Longer term, given our commitment to keep the policy rate at the lower effective limit until the margin is absorbed, the economy should move towards slightly excess demand, so inflation is slightly higher. on target until 2023 before approaching the target in 2024.

In short, the reopening of the economy and the strong progress in vaccinations have given us reasons to be more optimistic about the direction of the economy. But we are not there yet and we are aware that the process may be bumpy and some scars will remain.

By today’s decision, the Governing Council considered that the recovery still needs extraordinary monetary policy support. We remain committed to keeping the key interest rate at the effective lower limit until the economic downturn is absorbed so that the 2% inflation target can be reached on a sustainable basis. Based on our current projection, this occurs in the second half of 2022.

Our quantitative easing (QE) program continues to reinforce this commitment. We have decided to adjust the program to a target of $ 2 billion in weekly Government of Canada bond purchases, down from a target of $ 3 billion per week. This adjustment reflects the continued progress towards recovery and the Bank’s increased confidence in the strength of the Canadian economic outlook.

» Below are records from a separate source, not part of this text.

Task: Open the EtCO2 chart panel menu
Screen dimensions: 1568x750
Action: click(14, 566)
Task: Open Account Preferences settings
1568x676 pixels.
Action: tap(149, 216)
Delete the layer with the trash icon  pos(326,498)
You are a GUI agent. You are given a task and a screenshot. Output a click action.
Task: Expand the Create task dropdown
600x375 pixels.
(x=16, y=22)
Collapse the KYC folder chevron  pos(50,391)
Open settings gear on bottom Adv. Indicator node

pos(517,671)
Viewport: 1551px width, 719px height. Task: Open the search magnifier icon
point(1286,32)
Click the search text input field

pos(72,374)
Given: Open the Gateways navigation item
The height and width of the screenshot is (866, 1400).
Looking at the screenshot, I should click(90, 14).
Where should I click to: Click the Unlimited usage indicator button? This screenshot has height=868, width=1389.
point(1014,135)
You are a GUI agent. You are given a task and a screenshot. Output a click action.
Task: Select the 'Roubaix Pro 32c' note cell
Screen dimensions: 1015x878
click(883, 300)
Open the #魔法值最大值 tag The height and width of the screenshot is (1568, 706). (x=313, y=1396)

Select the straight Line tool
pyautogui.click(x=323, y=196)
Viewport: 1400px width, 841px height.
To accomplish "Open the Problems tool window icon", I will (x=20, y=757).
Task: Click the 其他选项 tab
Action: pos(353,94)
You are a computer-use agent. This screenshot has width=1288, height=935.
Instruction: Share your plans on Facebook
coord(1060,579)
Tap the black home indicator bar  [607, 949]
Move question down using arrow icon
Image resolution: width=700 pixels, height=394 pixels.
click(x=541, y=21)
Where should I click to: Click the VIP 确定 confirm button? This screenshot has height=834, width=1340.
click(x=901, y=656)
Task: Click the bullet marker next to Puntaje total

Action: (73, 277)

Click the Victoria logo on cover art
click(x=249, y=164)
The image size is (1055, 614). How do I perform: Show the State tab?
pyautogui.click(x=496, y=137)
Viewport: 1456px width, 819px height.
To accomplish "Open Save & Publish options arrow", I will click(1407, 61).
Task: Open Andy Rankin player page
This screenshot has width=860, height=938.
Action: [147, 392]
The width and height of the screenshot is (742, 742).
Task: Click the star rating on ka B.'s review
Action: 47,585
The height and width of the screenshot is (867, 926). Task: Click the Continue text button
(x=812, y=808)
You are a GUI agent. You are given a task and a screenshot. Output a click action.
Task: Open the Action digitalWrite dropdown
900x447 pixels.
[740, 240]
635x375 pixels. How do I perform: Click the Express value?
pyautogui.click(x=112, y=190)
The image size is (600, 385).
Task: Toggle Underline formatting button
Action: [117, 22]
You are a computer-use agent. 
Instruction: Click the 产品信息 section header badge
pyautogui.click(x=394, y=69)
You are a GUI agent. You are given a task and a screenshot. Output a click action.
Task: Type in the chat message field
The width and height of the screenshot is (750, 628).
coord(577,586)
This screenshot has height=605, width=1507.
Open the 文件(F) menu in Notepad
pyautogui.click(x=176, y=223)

Decisions on further adjustments to the pace of net bond purchases will be guided by the Governing Council’s ongoing assessment of the strength and sustainability of the recovery. If the economy evolves broadly in line with our outlook, it will not need as much quantitative easing over time. Further adjustments to our quantitative easing program will continue to be incremental, and we will be deliberate both in our assessment of incoming data and in communicating our analysis. We will continue to provide the appropriate degree of monetary policy stimulus to support the recovery and meet the inflation target.

With that, let me stop and turn to you for questions.